Russian-Ukraine Conflict Sparks Sale of Shares in G1 Entertainment LLC

Russian-Ukraine Conflict Sparks Sale of Shares in G1 Entertainment LLC

Showcasing the dynamic nature of global investments, Hong Kong-listed investment holding company “LET Group Holdings” has announced the sale of the license of its Tigre De Cristal Resort in Vladivostok for a substantial $116 million. This move, prompted by uncertainties arising from the ongoing geopolitical tensions, mainly the Russian-Ukraine conflict that has become a catalyst for such strategic decisions. LET Group’s decision has not only stirred the financial landscape but also led to the departure of independent non-executive directors, adding a layer of intrigue to the unfolding narrative.

The announcement revealed that every independent non-executive director parted way with LET Group because of their disagreement with the sales contract. It is worth-mentioning here that despite the departure of the non-executive directors, seasoned casino investor Andrew Lo Kai Bong remains the chairman as well as director of both LET Group and Summit Ascent.

The crux of the matter is Oriental Regent Ltd.’s decision to sell the entire shares in its wholly-owned G1 Entertainment LLC to the Russian entity Dalnevostochniy Aktiv LLC. It may be noted here that Orient Regent is a non-wholly-owned indirect arm of LET Group, and it holds the gaming authorization for Tigre de Cristal that has been officially granted by the government of Russia.

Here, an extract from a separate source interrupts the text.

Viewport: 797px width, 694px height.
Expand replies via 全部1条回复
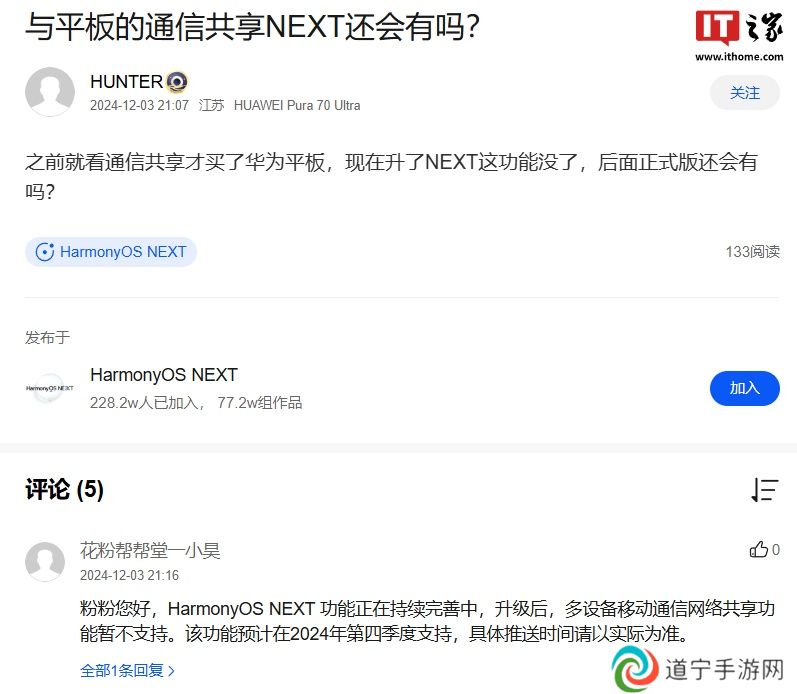121,671
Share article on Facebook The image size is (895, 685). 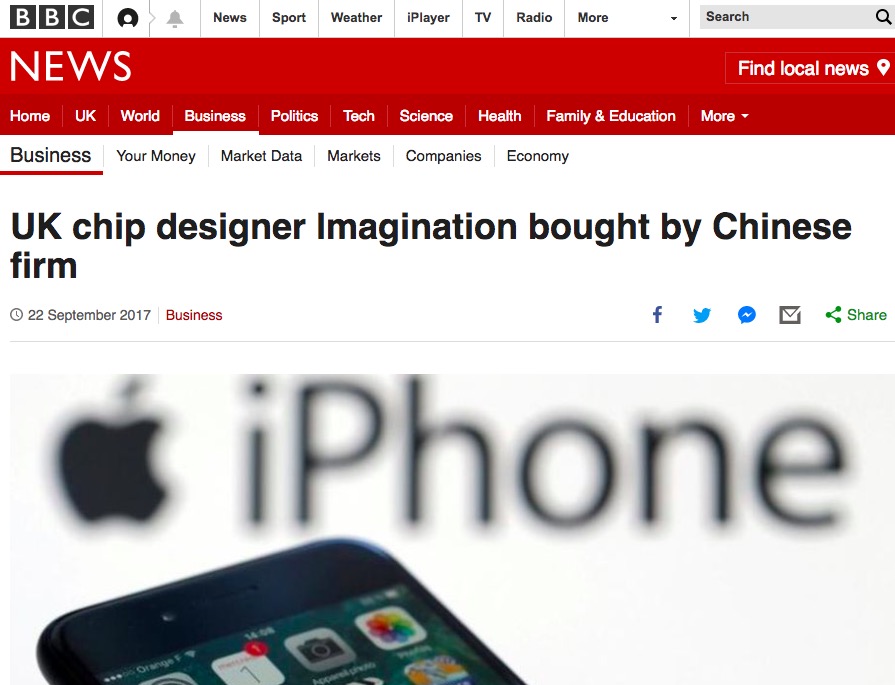pyautogui.click(x=658, y=315)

The $116 million deal will reportedly take place outside of Russia due to the sanctions imposed on the country. Oriental Regent said it remained committed to refunding the company’s $28 million investment, trimming down the company’s exposure to the regulated Russian market to zero upon conclusion of the transaction.

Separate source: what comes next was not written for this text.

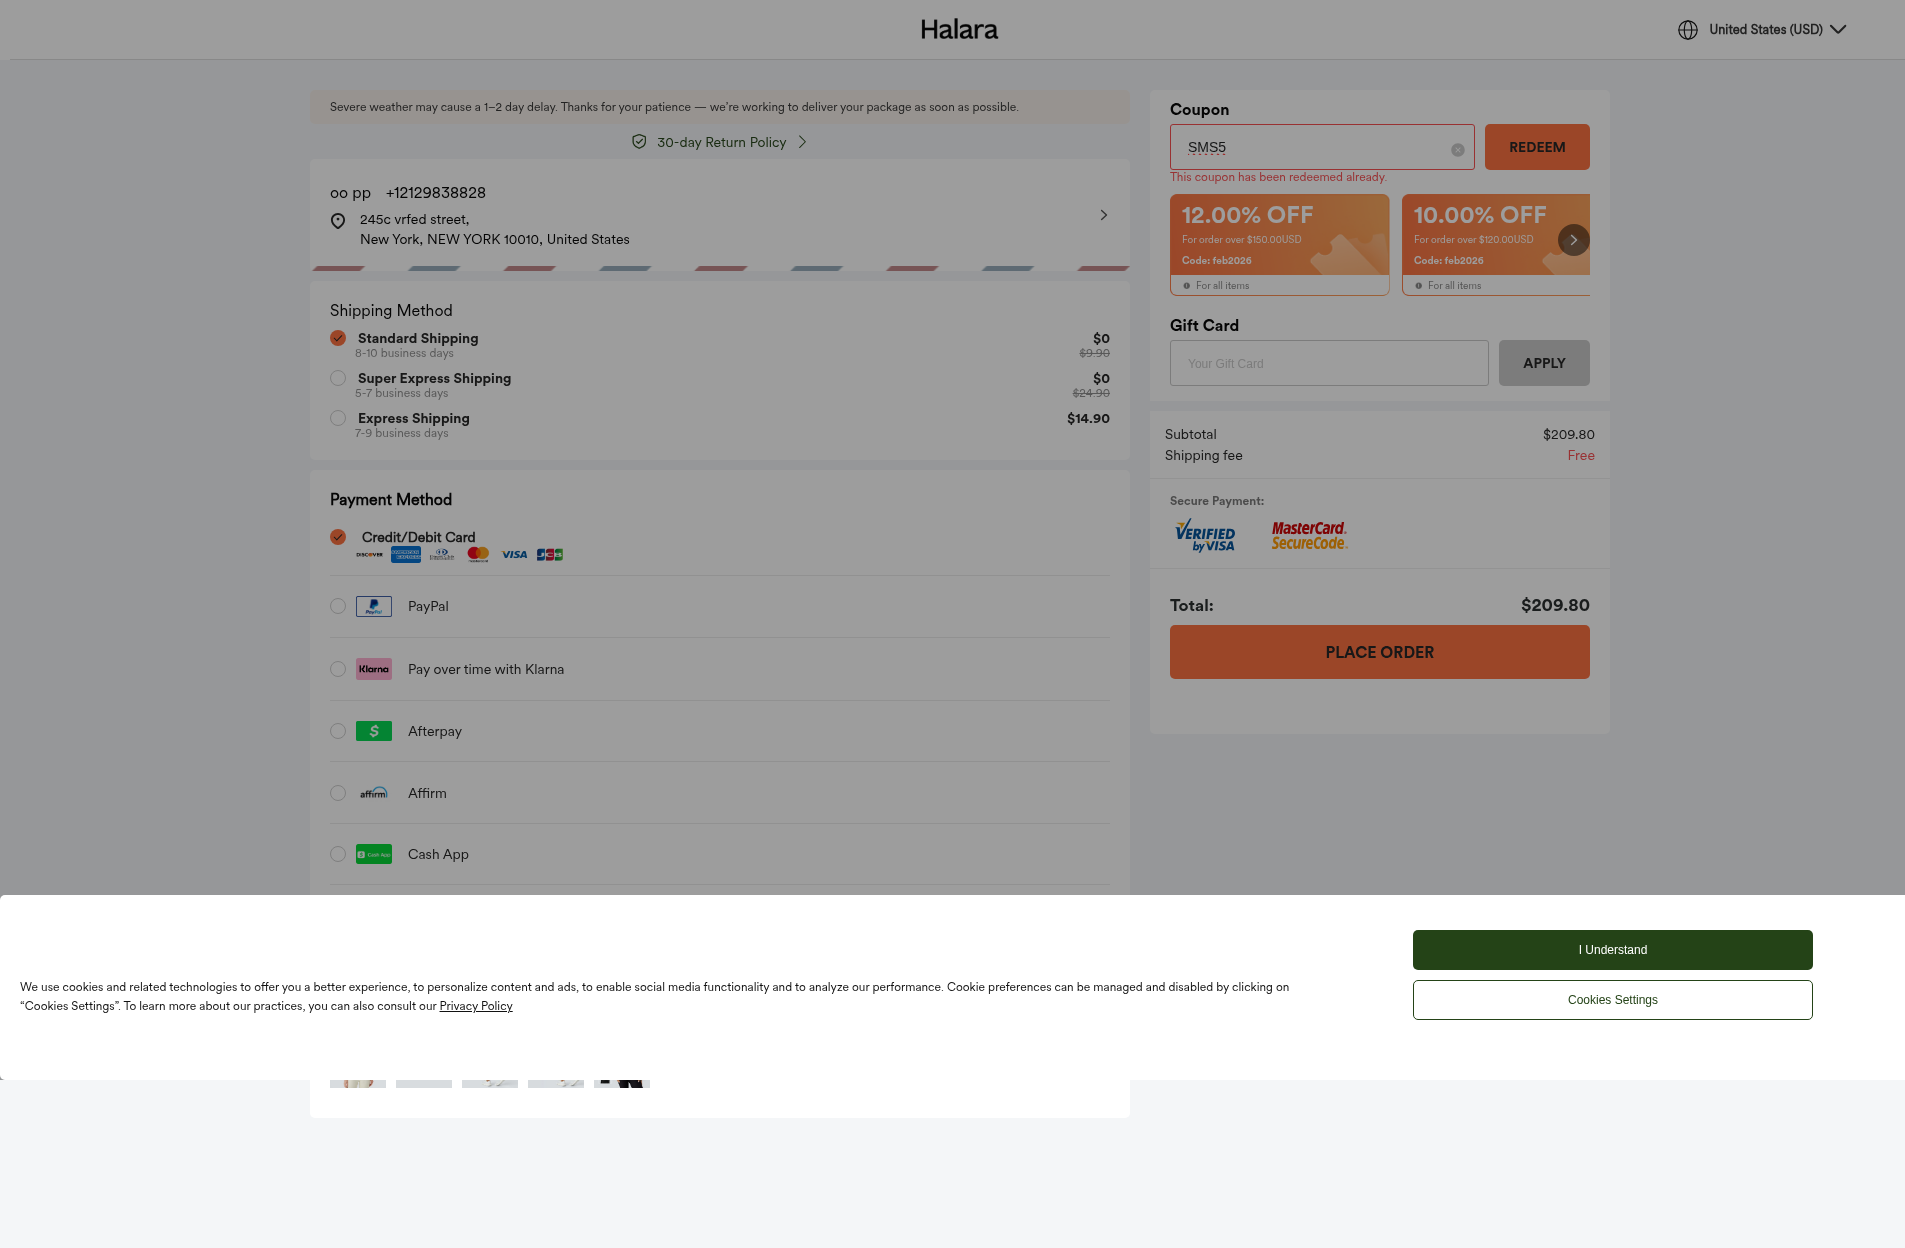1905x1248 pixels.
Task: Click the green Afterpay icon
Action: 373,732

LET Group and Summit Ascent Holdings Ltd. defended the sale of the license of its Tigre De Cristal Resort, citing the adverse impact of the Russia-Ukraine conflict and associated sanctions on the operations and prospects of G1 Entertainment. Both entities emphasized that further announcements would be made after further consideration and evaluation.

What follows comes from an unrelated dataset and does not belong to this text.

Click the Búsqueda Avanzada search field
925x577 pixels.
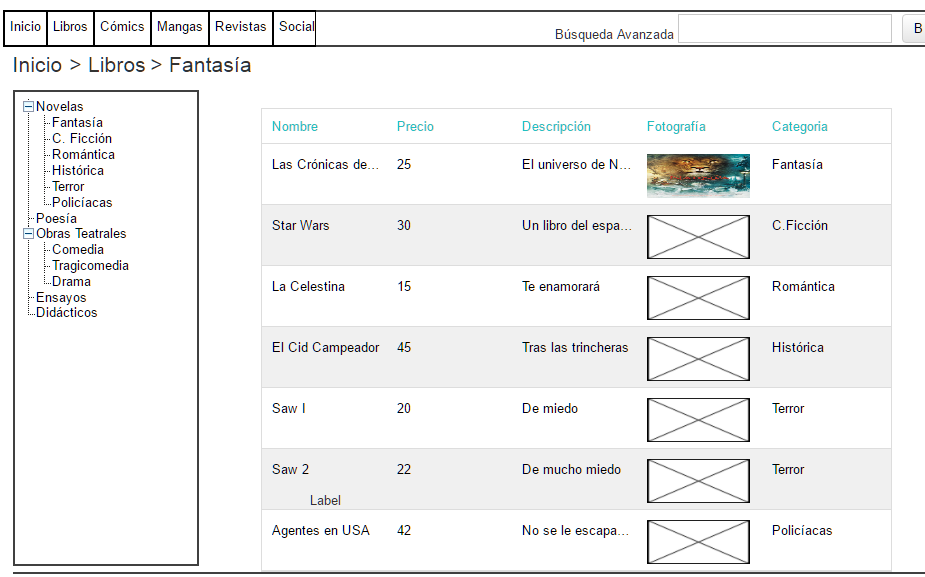click(785, 28)
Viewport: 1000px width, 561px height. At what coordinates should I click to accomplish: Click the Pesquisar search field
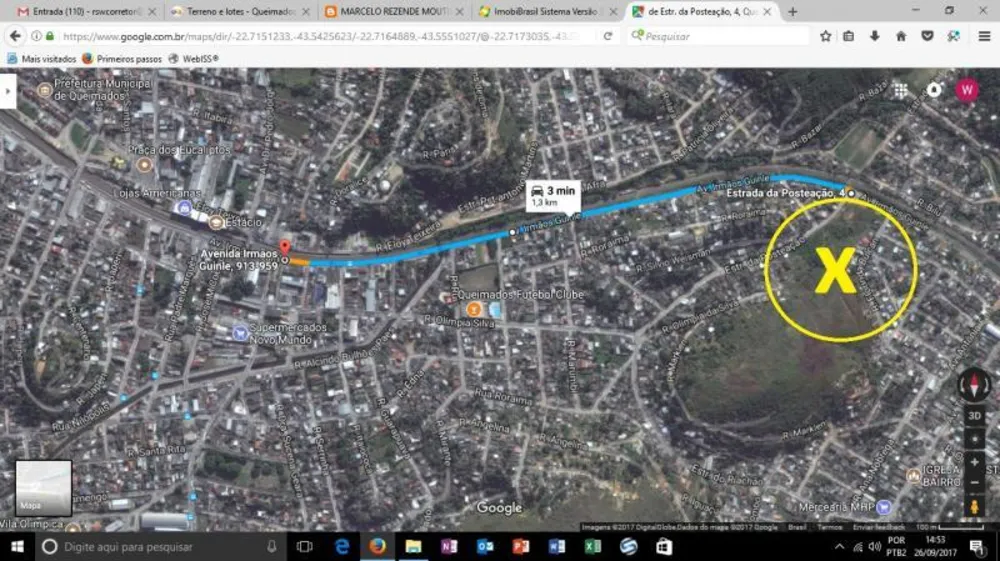[718, 36]
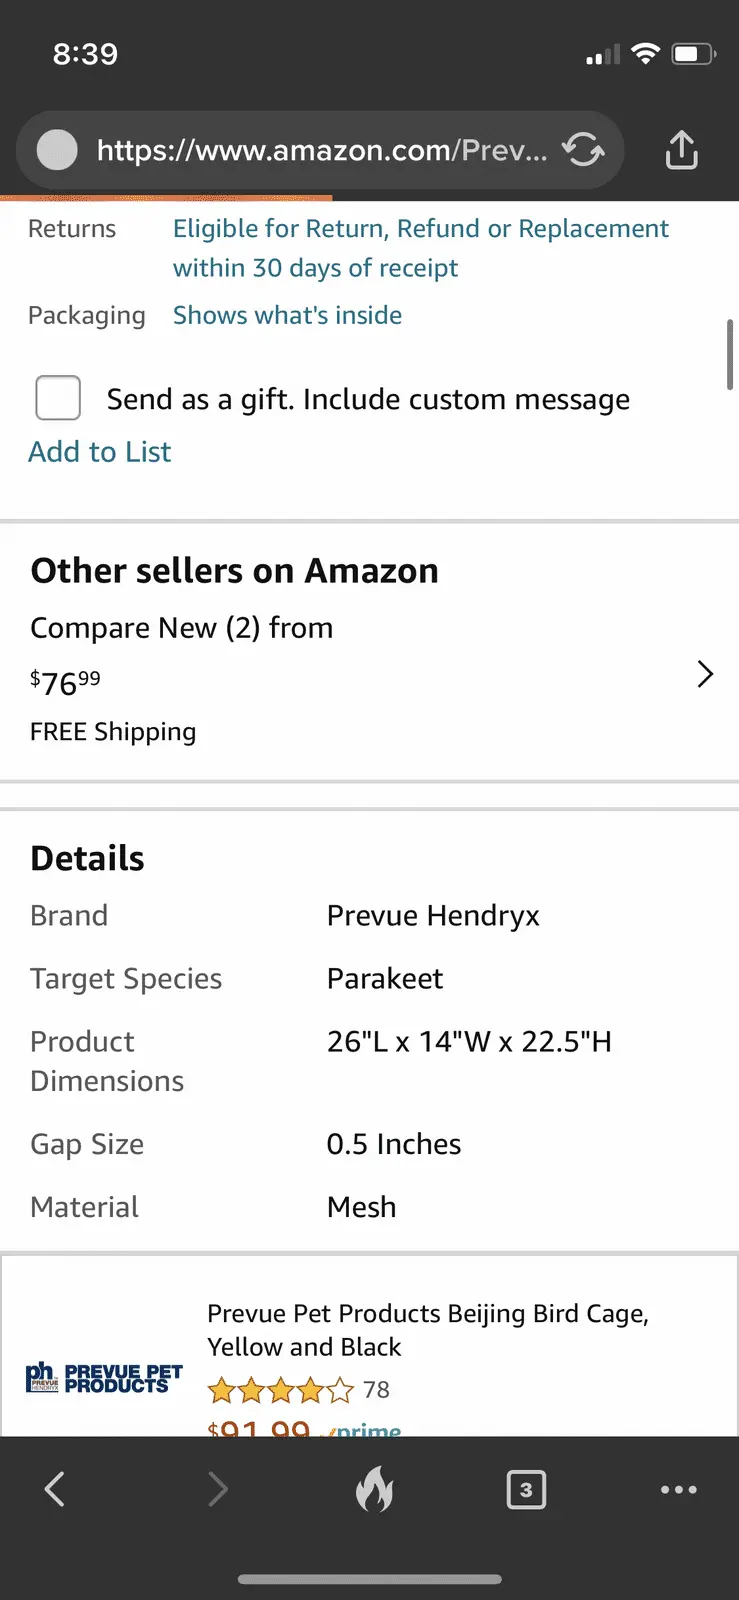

Defending the sale, LET Group and its associate said, “Further announcement will be made by the company if and when appropriate after due consideration and evaluation.”

Meanwhile, Taiwan-based Firich Enterprises Co Ltd., which holds a 20 per cent stake in Oriental Regent, is reportedly looking forward to raising $28 million in cash from the sale. The departure of directors, the strategic relocation of transactions due to sanctions, and the potentially drastic financial implications for stakeholders underscore the profound impact of geopolitical events on the world of global investments.